1,700V GaN mosfet IC from Power Integrations

by · Electronics Weekly.com

Power Integrations has announced industry’s first 1,700V GaN transistor – as far as the company can tell.

It is integrated within its latest series of InnoMux-branded multi-output fly-back ac-dc converter ICs, in his case intended to work from 1,000V rails in industrial applications.

“InnoMux 2 is the first vehicle because a lot of applications that need 1,700V are industrial with two or three outputs” company director of training Andy Smith told Electronics Weekly.

The transistor has been developed within the company, which does not disclose where the fab that makes it is located. The wafer is brought in, and Power Integrations grows, the epi, is all that Smith would reveal. He also remained tight-lipped on whether it was GaN-on-silicon technology, or not. but did reveal that the transistor itself is a cascode device.

The motivation for high-voltage GaN here is simply cost saving: silicon carbide transistors, which the company already uses in high-voltage products (and will continue to used in those products, said Smith), are expensive because the boule from which wafers are sliced takes so long to grow.

Are the 1,700V GaN transistors fast?

“There is no need for speed in fly-back. We don’t run more than 140kHz anyway” responded Smith. “We can run at 300kHz, but the need for creepage and clearance means magnetic core volume does not scale 2:1.”

GaN transistors lack the avalanche-based over-voltage protection that can be designed into silicon or silicon carbide mosfets.
Instead, GaN transistors are designed with a large over-voltage margin – margin that has yet to be standardised between manufacturers.

How is Power Integrations playing this?

“Our GaN devices break down around twice the rated voltage,” said Smith. Above the rated voltage “a high-voltage spike causes electrons to shoot our of the channel into surrounding GaN, imparting a charge and inhibiting the channel – Rds(on) increases by 4-5%. The electrons will drift back eventually, and Rds(on) gets back to normal over a number of hours. This is non-destructive until 2x the rated voltage.”
Is the result as tough as a SiC dc-dc converter?

“Silicon carbide is exceptional,” said Smith. “I think GaN is more resilient than silicon.”

How is reliability?

“We have 14 product families that use GaN, and we have developed a good set of reliability data accelerated by high-temperature and high voltage,” said Smith. Our FIT is around 0.9.”

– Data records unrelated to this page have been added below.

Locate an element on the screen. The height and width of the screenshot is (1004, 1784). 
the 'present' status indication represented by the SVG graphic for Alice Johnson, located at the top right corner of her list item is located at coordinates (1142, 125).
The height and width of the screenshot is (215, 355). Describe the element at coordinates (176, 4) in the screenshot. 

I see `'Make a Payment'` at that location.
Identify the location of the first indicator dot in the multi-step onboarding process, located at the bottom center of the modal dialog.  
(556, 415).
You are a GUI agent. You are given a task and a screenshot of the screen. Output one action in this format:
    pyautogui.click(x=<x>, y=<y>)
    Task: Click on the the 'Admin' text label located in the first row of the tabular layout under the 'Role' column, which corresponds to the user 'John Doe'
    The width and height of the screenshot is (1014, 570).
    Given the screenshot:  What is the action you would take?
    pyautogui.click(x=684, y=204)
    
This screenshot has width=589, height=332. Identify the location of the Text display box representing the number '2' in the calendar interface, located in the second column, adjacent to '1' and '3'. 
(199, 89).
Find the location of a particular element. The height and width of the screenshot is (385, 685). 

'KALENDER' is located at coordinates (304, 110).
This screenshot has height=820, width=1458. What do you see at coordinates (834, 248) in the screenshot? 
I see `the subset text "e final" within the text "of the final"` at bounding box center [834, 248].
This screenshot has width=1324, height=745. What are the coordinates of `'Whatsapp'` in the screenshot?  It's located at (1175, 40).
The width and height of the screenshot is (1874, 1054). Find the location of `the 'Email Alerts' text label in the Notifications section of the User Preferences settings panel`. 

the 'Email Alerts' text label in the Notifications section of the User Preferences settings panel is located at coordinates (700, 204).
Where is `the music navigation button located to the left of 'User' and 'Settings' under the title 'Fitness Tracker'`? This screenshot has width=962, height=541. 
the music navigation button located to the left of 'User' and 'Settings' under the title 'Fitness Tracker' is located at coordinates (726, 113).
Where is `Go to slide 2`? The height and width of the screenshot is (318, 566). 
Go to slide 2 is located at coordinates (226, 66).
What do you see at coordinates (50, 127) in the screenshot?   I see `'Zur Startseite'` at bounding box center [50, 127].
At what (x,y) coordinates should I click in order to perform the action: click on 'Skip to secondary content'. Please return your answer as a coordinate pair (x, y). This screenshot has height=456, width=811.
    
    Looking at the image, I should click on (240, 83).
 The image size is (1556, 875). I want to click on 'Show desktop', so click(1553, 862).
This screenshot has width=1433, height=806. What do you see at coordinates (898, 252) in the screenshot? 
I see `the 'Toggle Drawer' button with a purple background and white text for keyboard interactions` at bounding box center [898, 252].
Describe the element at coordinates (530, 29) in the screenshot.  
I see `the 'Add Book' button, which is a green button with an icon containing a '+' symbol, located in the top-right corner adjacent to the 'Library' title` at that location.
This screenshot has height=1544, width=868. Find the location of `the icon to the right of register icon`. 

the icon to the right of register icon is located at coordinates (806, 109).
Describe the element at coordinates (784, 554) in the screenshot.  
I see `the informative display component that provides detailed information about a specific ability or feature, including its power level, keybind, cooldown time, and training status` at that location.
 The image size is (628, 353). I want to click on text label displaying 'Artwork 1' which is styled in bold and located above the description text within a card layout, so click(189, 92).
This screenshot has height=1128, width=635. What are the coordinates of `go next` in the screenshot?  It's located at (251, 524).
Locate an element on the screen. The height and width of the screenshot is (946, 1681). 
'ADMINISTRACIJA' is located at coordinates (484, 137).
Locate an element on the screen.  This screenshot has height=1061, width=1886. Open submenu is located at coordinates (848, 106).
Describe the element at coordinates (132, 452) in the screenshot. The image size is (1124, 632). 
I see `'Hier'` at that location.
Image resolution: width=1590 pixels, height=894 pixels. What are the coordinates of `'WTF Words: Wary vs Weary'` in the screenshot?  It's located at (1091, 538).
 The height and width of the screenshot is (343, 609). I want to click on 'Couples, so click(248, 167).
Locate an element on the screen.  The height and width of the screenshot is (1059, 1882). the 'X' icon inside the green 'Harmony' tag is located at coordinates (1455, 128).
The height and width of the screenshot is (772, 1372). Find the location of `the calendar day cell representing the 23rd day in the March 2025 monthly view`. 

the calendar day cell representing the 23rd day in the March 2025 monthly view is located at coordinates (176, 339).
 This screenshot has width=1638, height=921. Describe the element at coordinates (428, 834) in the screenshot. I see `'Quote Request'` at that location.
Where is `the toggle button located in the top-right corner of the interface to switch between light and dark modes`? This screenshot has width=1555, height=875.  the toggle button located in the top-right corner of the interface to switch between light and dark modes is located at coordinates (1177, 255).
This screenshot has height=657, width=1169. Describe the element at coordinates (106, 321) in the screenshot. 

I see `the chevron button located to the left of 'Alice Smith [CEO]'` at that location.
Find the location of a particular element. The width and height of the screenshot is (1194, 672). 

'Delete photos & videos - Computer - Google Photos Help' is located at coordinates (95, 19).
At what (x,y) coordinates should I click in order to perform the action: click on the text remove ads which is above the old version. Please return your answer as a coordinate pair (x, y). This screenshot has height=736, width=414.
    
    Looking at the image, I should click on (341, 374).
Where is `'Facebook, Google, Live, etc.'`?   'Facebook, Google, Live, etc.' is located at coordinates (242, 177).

FIT is failures-in-time, here assuming 55°C and 0.7eV activation energy at a 60% confidence level.

Are standard heat and voltage acceleration techniques valid for GaN?

“The Arrhenius equations holds true for GaN as well as silicon if you don’t go too far,” said Smith.

InnoMux is the company’s multi-output fly-back dc-dc architecture and it has sized its first 1.7kV GaN transitor product for outputs up to 100W, making it suitable for industrial auxiliary power supplies.

The topology works using one primary-side switch – the Gan HEMT in this case – and one or two secondary-side low-voltage mosfet switches – one for a dual output and two for a triple output.

The highest voltage output has no controlling series switch, allowing the one or two secondary mosfets to ‘steal’ power for their outputs when needed. This can happen for all outputs during each primary switching cycle.

The control IC contains both primary and secondary control die, an inductive isolated feedback link, and the GaN primary switch.

This primary switch is exposed to the input voltage, plus the output voltage reflected back through the turns ratio, plus any switching and rectifier recovery transients.

These add up to less than 1,360V in the company’s 1,000V input RDR-1053 design example and report, said Smith, leaving 340V of clear headroom for unexpected transients before the transistor experiences even temporary Rds(on) changes.

Efficiency tests have been done comparing the company’s earlier 750V GaN transistor and its ‘StackFet’ switch stacks a high-voltage silicon mosfet on top of the 750V GaN transistor (see graph).

Using the same PCB and inductors, efficiency remains above 90% for inputs between 150V and 1kV with the 1,700V GaN transistor, and identical to the 750V transistor with up to 400V on the input.

The stackFet version works up to 1kV, but sacrifices 2% in efficiency at 400V, increasing to 8% at 1kV.

Silicon carbide tests have yet to be done as a one-off SiC InnoMux 2 circuit has to be constructed, said Smith but “I expect SiC would be similar to the 1,700V GaN results.”